Deslizó la mano por los lomos de los libros, uno a uno, con la delicadeza con la que se toca algo que lleva demasiado tiempo en silencio.

Como si, al acariciarlos, los invitara a despertar de un sueño muy largo.

Y entonces, lo vio.

Un libro distinto a todos los demás.

Más grande.

Más antiguo.

El cuero que lo cubría parecía haber vivido siglos.

Y en su superficie, pequeñas piedras engarzadas brillaban con una luz tenue, como si la esperaran solo a ella.

Al abrirlo, las páginas pasaron solas hasta llegar al centro.

Allí, una hoja en blanco.

Y en ese instante, el suelo tembló.

Como si el castillo respondiera a su presencia.

De una pared, surgió una escalera en espiral que descendía hacia lo desconocido.

Elinora respiró hondo.

No era miedo.

Era otra cosa: la certeza de estar justo donde debía estar.

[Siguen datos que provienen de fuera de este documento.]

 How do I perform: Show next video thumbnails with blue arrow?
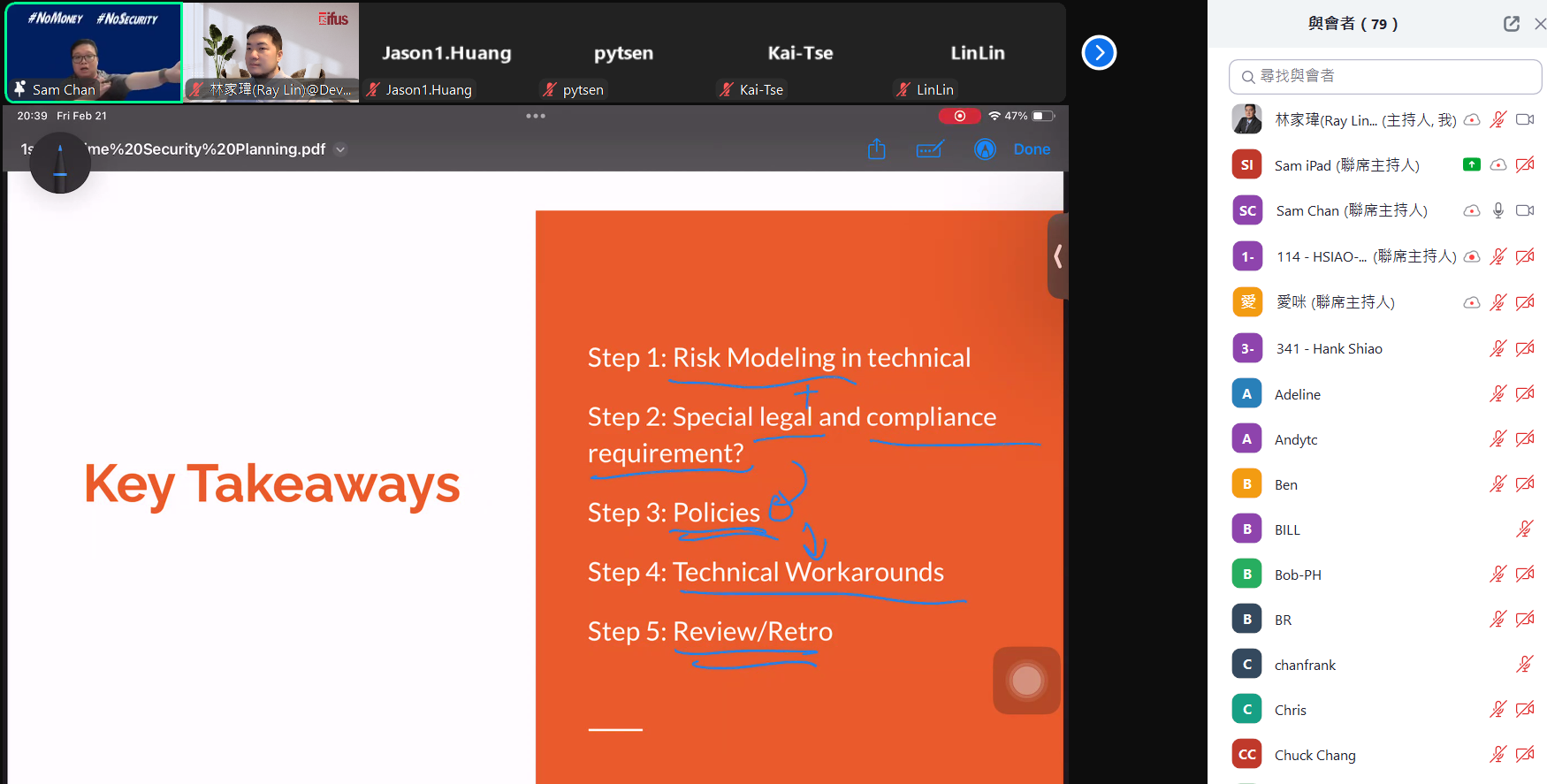(1099, 53)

Bajó sin prisa, contando cada peldaño como si marcara el ritmo de su corazón.

Al final, una gran puerta de roble cerraba el paso. Imponente.

Antigua.

Elinora, sin dudar, la empujó.

Al otro lado, una sala iluminada por antorchas.

En el centro, un cofre decorado con runas y gemas dormía esperando.

La princesa se acercó.

Levantó la tapa.

Y entonces, la luz.

Un resplandor dorado llenó la habitación.

Monedas, joyas, artefactos antiguos… pero lo que atrapó su atención fue algo mucho más sencillo: un diario.

Envoltorio de seda ajada, letras escritas a mano, tinta de otro tiempo.

Lo abrió. Y allí estaban: las voces de sus antepasados.

Relatos sobre el reino, pactos secretos, sabiduría guardada para el momento justo.

El momento había llegado.

Y era ella quien lo había provocado.

Durante los días siguientes, Elinora devoró aquel diario y los libros olvidados.

Aprendió de reyes y reinas que ya no estaban, de errores que nunca debían repetirse, de verdades que no cabían en los discursos de los salones.

Y cuando volvió a caminar por el castillo, ya no era la misma.

Era más.

Más consciente.

Más firme.

Más capaz.

Su gente lo notó.

El consejo también.

Su padre, el rey, la miraba con admiración silenciosa.

—Has cambiado —le dijo una mañana, al verla hablar con firmeza y dulzura ante los sabios del reino.

—He encontrado lo que me faltaba —respondió ella—. Valora no solo nos da abrigo con sus muros. Nos da raíces, historias, sentido.

Desde entonces, la princesa Elinora fue recordada no solo como una buscadora de secretos, sino como alguien que supo encontrar el mayor de todos en su propio hogar.

Un tesoro que no brillaba, pero iluminaba.

Y cada vez que alguien decía “ya está todo descubierto”, bastaba con mirar a Elinora para saber que eso nunca es verdad.

Esta ha sido la historia de la princesa que descubrió el tesoro que llevaba dentro (y no lo sabía).

Moraleja del cuento «La princesa que encontró un tesoro escondido en su propio castillo»

Hay tesoros que no tintinean, ni pesan en las manos, pero que transforman todo lo que tocan.

A veces, lo más valioso no se encuentra cavando la tierra, sino abriendo los ojos a lo que otros dejaron escrito, vivido o soñado.

Quien escucha al pasado con el corazón despierto, descubre que el verdadero legado no se hereda: se encuentra, se entiende… y se hace vivir otra vez.